He was not wont to hunt even the more dangerous of wild animals in the jungle, such as bear, for example. What dangerous creature was there to turn a gun upon from atop a rock that rose above the tree line when even elephants, bears, and leopards were tame animals and not hunters? It had to be assumed from the Hamuduruwo’s hint that what was troubling him was a species far more potent than the creatures of the jungle. What kind of beast could torment the Hamudurowo by running “soft fingertips” across his cheeks? It was as though he had concluded that whatever the identity of the tormentor, a gun would not be needed to face it. If he was unable to fend off the detractor with his hands tonight, if necessary he could tame it the following day with gun, whether the threat was greater than that posed by a lion or tiger. The hunter dragged his great limbs up the Mullegama Galkanda, without weapon, in the manner of one who had decided that the gun would be used only if necessary and this too only on the following night.

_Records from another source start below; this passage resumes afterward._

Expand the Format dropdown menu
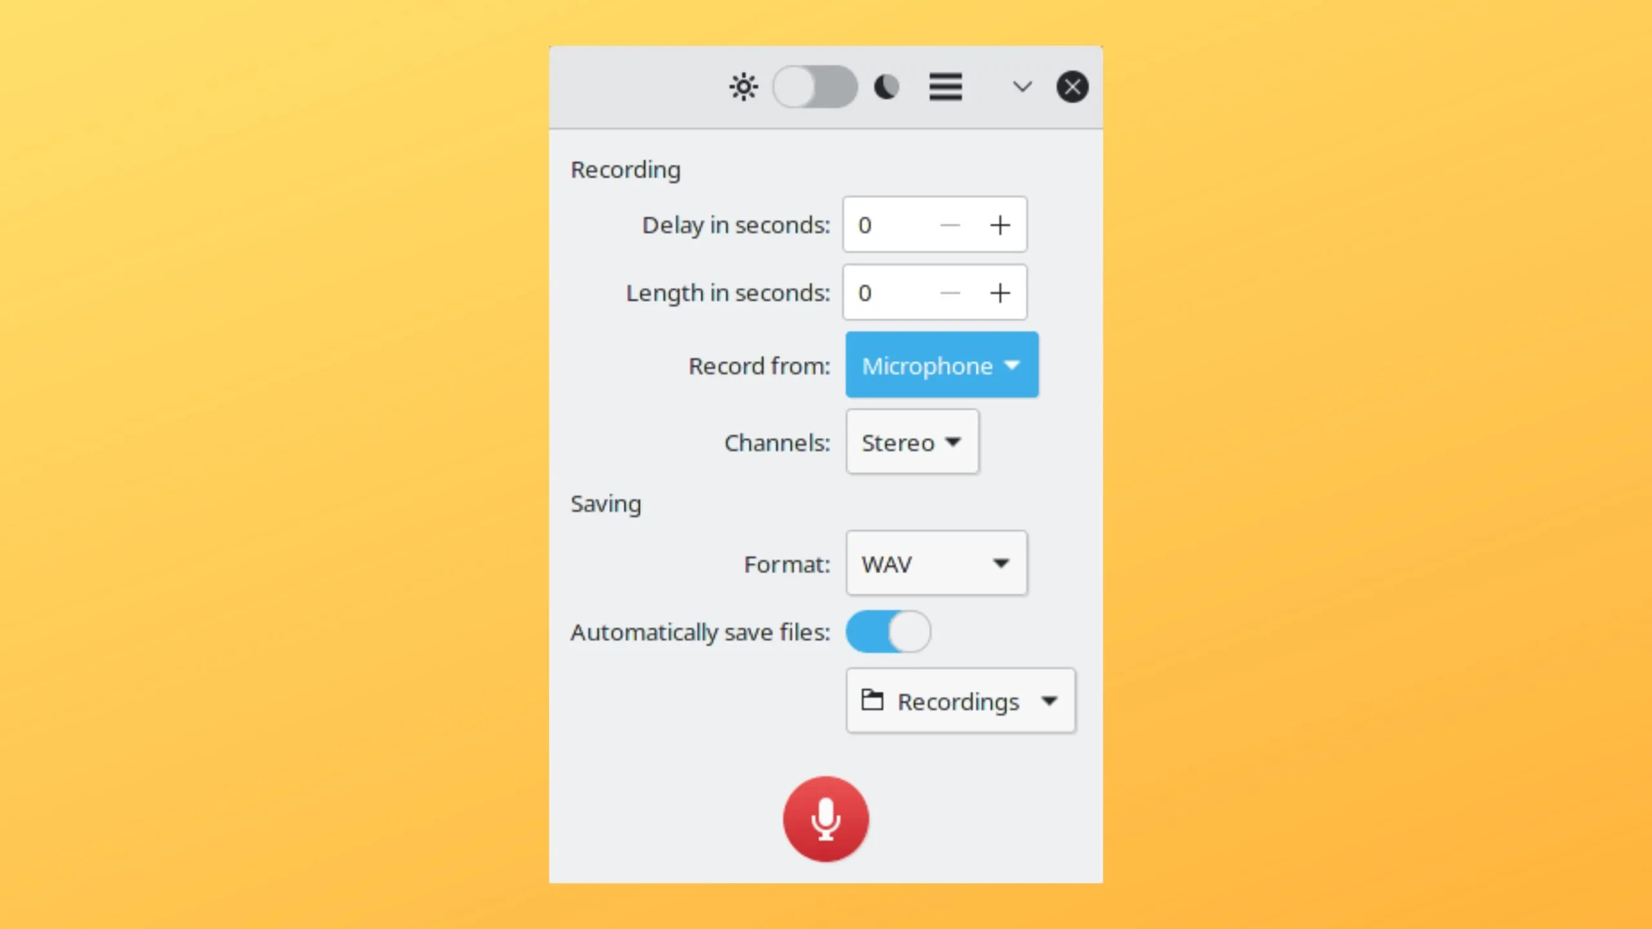 (936, 564)
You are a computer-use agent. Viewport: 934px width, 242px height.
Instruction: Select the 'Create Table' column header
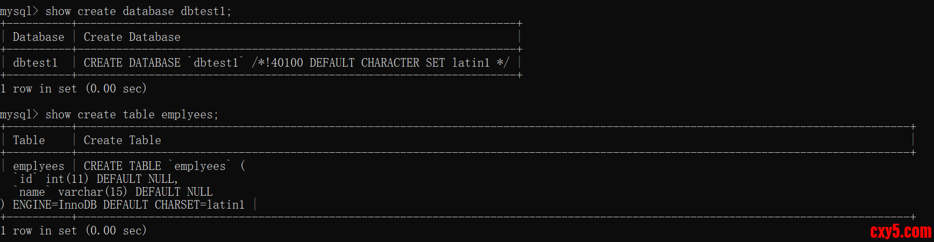[122, 140]
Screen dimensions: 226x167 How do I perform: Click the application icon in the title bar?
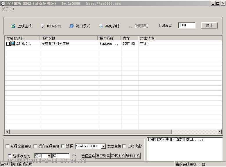tap(3, 3)
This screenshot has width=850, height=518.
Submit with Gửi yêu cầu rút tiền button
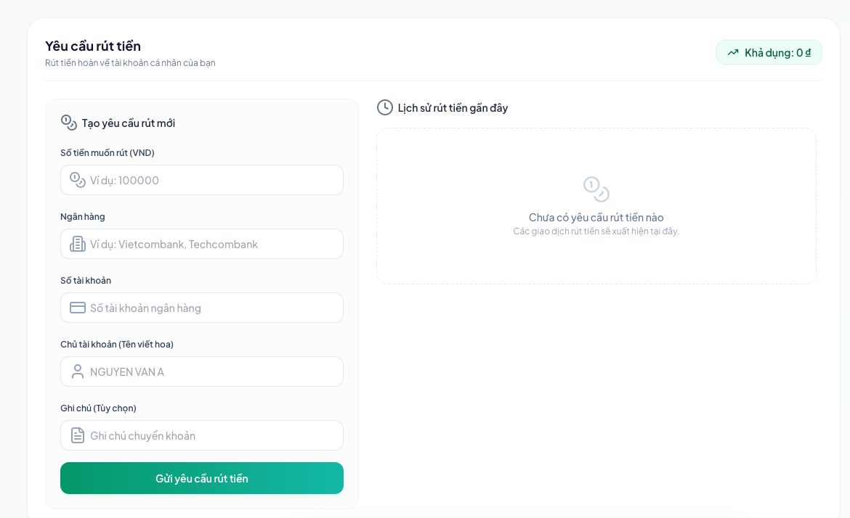pyautogui.click(x=202, y=479)
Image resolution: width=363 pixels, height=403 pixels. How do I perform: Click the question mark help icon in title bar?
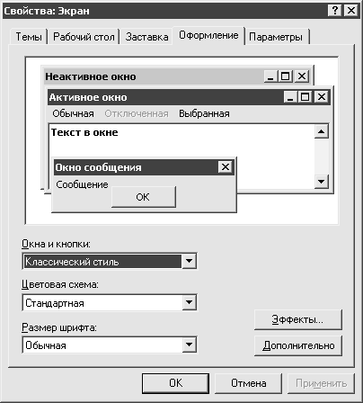tap(335, 11)
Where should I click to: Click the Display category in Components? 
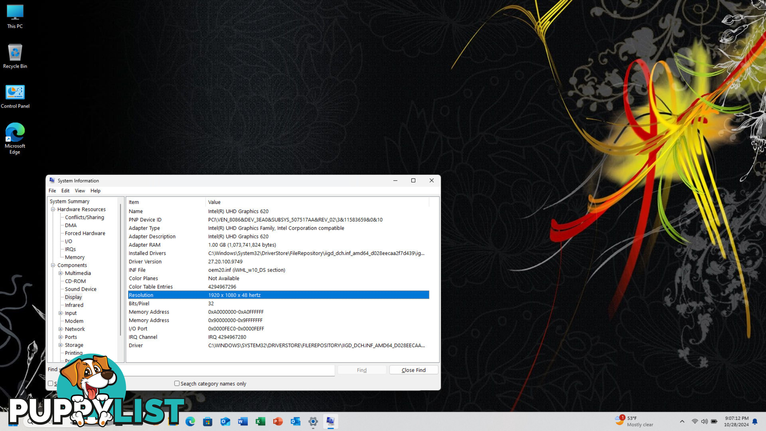(x=73, y=297)
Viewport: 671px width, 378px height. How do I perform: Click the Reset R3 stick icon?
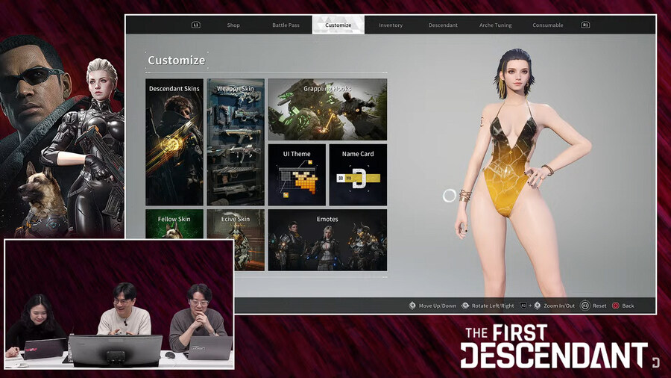click(x=585, y=306)
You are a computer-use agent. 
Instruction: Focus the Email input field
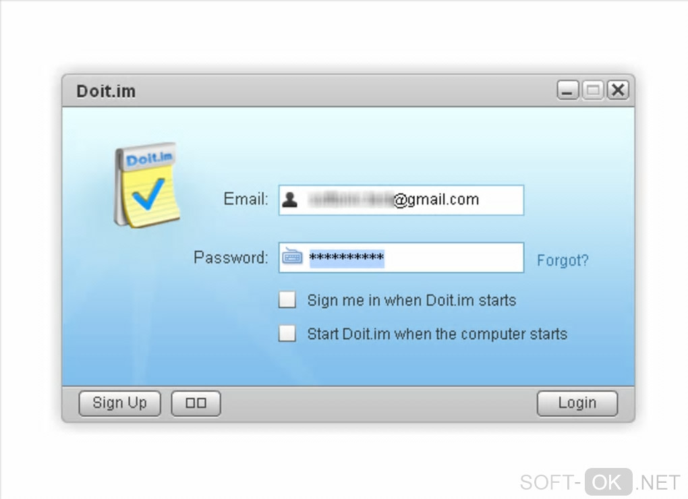click(401, 200)
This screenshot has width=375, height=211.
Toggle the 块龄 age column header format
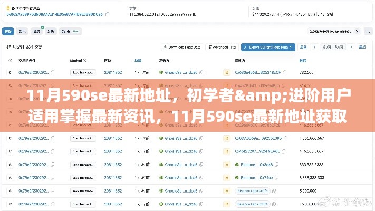coord(138,61)
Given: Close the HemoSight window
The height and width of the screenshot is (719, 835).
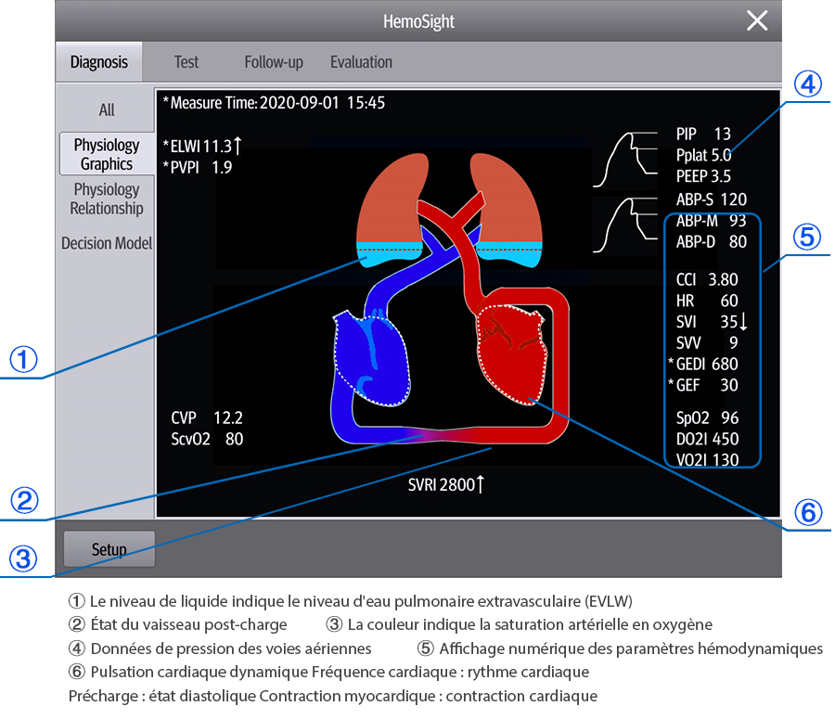Looking at the screenshot, I should 757,21.
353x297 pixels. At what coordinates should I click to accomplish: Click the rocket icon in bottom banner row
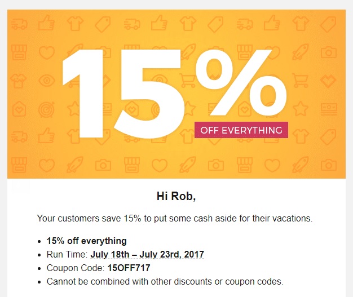(x=75, y=165)
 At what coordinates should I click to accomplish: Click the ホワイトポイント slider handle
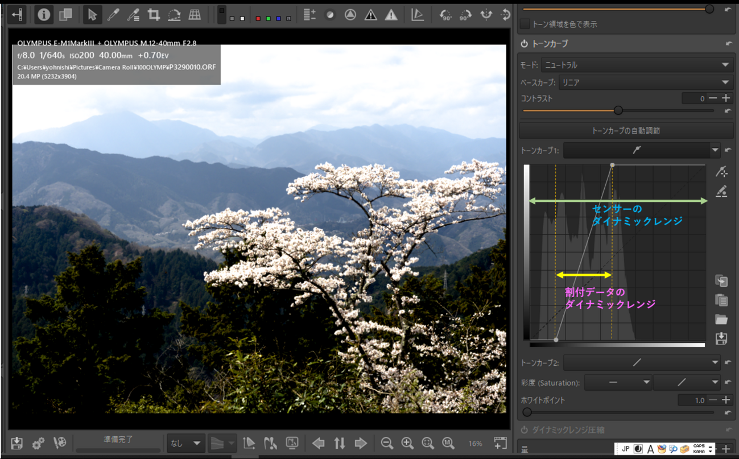point(527,412)
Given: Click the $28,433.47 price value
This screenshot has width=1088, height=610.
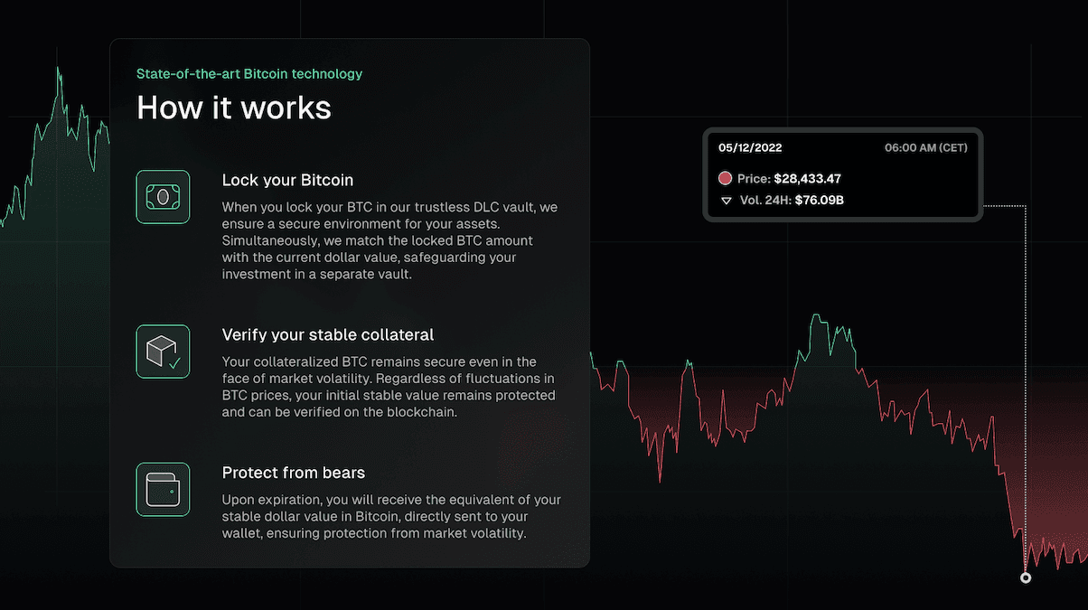Looking at the screenshot, I should click(x=807, y=179).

He was not used to dwelling too long on “delicate fingertips” and “animals that torment with caresses.”

Exactly at midnight, as though he had been prompted by an hour-marker, the Hamuduruwo made his way with utmost calm to the Esatu tree and sat under it in the lotus position. The hunter went to the kaku-bo bush, took up position behind it and gazed through the leaves in complete silence. It was as though the memory of the incident of the bird’s nest had been totally erased.

It was a completely silent night. Apart from the usual sounds of forest creatures there was nothing to be heard. The only difference that he detected was that the group of three elephants roaming in the jungle behind him the previous day had arrived at a patch of trees on his right. The baby elephant’s stomach rumbled louder than usual, indicating that it had been suffering from indigestion for several weeks.

The hunter didn’t know if the Hamuduruwo had remembered that surveillance on account of possible enemies had been solicited or obtained. It was clear however that the Hamuduruwo did not pause to see if the hunter was around. The Hamuduruwo had begun his meditation seated under the Esatu tree at the other end of the rock as was the custom from as far back as the hunter could remember.

The Hamuduruwo stood still, his back erect and hands folded over one another. The hunter, seated some fifty yards away, could see vein, sinew, and other markers that decorated the landscape of that serene face as clearly as he could see the lines on a Bo leaf less than a foot away.

Dawn was approaching. Although there was less rhythm than in the cry and timing of their tame counterparts in the villages, a couple of jungle fowl announced the arrival of the dawn. The hunter heard.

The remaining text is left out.